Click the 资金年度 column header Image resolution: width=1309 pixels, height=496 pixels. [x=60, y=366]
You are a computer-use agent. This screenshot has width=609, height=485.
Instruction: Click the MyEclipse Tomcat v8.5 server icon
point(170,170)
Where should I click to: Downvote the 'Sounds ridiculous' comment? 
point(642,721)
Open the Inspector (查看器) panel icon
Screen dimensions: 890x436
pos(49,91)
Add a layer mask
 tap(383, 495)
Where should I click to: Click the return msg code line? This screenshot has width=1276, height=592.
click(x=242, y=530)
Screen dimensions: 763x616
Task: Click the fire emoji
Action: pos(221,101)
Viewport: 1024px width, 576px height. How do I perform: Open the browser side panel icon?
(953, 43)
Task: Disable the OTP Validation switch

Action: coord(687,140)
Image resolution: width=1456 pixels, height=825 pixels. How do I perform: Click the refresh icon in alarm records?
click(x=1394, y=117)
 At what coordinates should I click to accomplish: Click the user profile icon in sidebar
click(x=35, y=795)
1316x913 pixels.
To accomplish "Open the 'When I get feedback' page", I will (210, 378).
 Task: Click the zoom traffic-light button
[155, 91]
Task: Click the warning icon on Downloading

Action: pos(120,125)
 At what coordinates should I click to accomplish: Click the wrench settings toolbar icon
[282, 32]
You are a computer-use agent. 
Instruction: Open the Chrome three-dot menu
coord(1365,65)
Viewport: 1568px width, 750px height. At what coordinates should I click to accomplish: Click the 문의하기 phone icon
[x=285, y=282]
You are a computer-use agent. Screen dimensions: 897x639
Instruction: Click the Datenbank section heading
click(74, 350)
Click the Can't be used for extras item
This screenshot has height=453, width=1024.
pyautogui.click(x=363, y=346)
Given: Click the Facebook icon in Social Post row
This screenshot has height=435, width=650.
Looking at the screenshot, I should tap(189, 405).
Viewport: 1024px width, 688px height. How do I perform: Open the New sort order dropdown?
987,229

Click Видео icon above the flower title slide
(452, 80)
= = = = =
What you should do:
Update every row above, replacing "Instruction" with "Directive" and leaving the rest unchanged.

Worked answer:
Click the 资金年度 column header Image resolution: width=1309 pixels, height=496 pixels. [x=60, y=366]
You are a computer-use agent. This screenshot has width=609, height=485.
Directive: Click the MyEclipse Tomcat v8.5 server icon
point(170,170)
Where should I click to: Downvote the 'Sounds ridiculous' comment? 
point(642,721)
Open the Inspector (查看器) panel icon
Screen dimensions: 890x436
pos(49,91)
Add a layer mask
 tap(383, 495)
Where should I click to: Click the return msg code line? This screenshot has width=1276, height=592.
click(x=242, y=530)
Screen dimensions: 763x616
Task: Click the fire emoji
Action: pos(221,101)
Viewport: 1024px width, 576px height. How do I perform: Open the browser side panel icon?
(953, 43)
Task: Disable the OTP Validation switch

Action: coord(687,140)
Image resolution: width=1456 pixels, height=825 pixels. How do I perform: Click the refresh icon in alarm records?
click(x=1394, y=117)
 At what coordinates should I click to accomplish: Click the user profile icon in sidebar
click(x=35, y=795)
1316x913 pixels.
To accomplish "Open the 'When I get feedback' page", I will (210, 378).
 Task: Click the zoom traffic-light button
[155, 91]
Task: Click the warning icon on Downloading

Action: pos(120,125)
 At what coordinates should I click to accomplish: Click the wrench settings toolbar icon
[282, 32]
You are a computer-use agent. 
Directive: Open the Chrome three-dot menu
coord(1365,65)
Viewport: 1568px width, 750px height. At what coordinates should I click to accomplish: Click the 문의하기 phone icon
[x=285, y=282]
You are a computer-use agent. Screen dimensions: 897x639
Directive: Click the Datenbank section heading
click(74, 350)
Click the Can't be used for extras item
This screenshot has height=453, width=1024.
pyautogui.click(x=363, y=346)
Given: Click the Facebook icon in Social Post row
This screenshot has height=435, width=650.
Looking at the screenshot, I should tap(189, 405).
Viewport: 1024px width, 688px height. How do I perform: Open the New sort order dropdown?
987,229

Click Видео icon above the flower title slide
(452, 80)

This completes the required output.